WHAT IS REQUIRED: In the court opinion excerpt on devises of land, reproduce word for word the passage between "In Carroll v." and "James A. Carroll.", inclusive.

EXCERPT PROVIDED:
○ ○ ○ ○ ○
In Hambright v. Carroll, 204 N. C., 496, 168 S. E., 817, land was devised to be “divided equally between my children (naming them) and my granddaughter, Louise Hambright. The share Louise Hambright will receive I want my executor to hold in trust and give her the proceeds ; . . . but should she die without children, then what remains of her share becomes a part of my estate.” The ground upon which the devise to Louise Hambright was held a fee appears from the following quotation from the opinion. “To his three children the testator gave a fee or absolute title; the plaintiff was to have an equal share— share equal in quantity with the others. The phrase ‘what remains of her share’ carries the connotation that nothing may remain; and this implies an unrestricted power of disposition.”

In Carroll v. Herring, 180 N. C., 369, 104 S. E., 892, the devise was of two tracts of land to “James A. Carroll in fee, but if he die, without heirs, possessing the lands or either tract, with remainder to the heirs of J. W. Carroll.” There the decision was predicated upon a similar view. Not only was the devise to the first taker in fee, but the limitation over was in case he die “possessing the lands,” indicating full power of disposition in James A. Carroll.

But the situation here is distinguishable. It is out of the facts that the law arises. The devise was not in fee to the first taker. The application of C. S., 4162, is negatived by the remaining clauses of the will. The language of the will, in effect, that one-half of his estate remaining after the death of his wife be given in fee simple to Charlie Spear, his adopted son, and that the other half, if undisposed of by the widow by will, be given to the Legasse children, indicates the definite intention of the testator that his widow should not have power to convey the entire estate by deed in fee simple.

The requirement of C. S., 4162, that a devise to any person shall be construed to be in fee simple, is qualified by the remaining portion of *318the section, “Unless such devise shall in plain and express words show, or it shall be plainly intended by the will or some part thereof that the testator intended to convey an estate of less dignity.”
○ ○ ○ ○ ○
DATA SHOWN:

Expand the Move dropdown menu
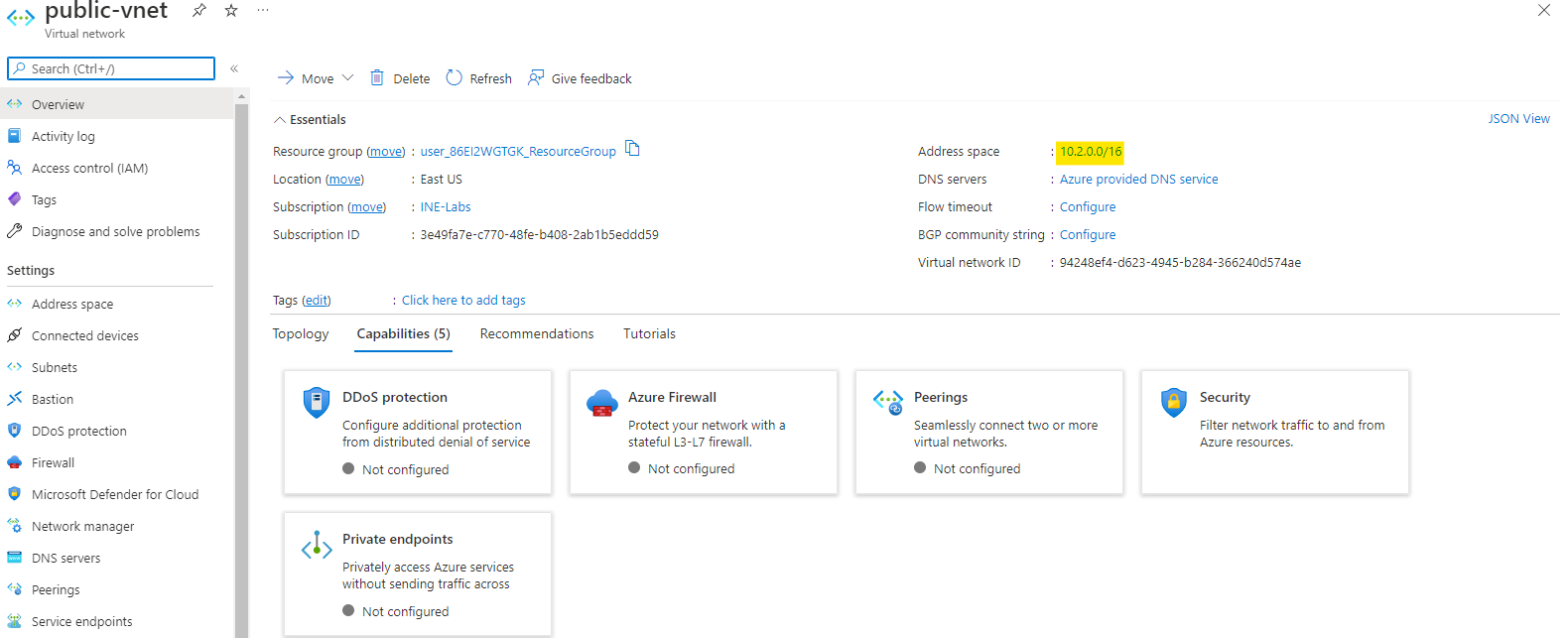This screenshot has width=1568, height=638. click(x=347, y=78)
○ ○ ○ ○ ○
OUTPUT OF THE TASK:
In Carroll v. Herring, 180 N. C., 369, 104 S. E., 892, the devise was of two tracts of land to “James A. Carroll in fee, but if he die, without heirs, possessing the lands or either tract, with remainder to the heirs of J. W. Carroll.” There the decision was predicated upon a similar view. Not only was the devise to the first taker in fee, but the limitation over was in case he die “possessing the lands,” indicating full power of disposition in James A. Carroll.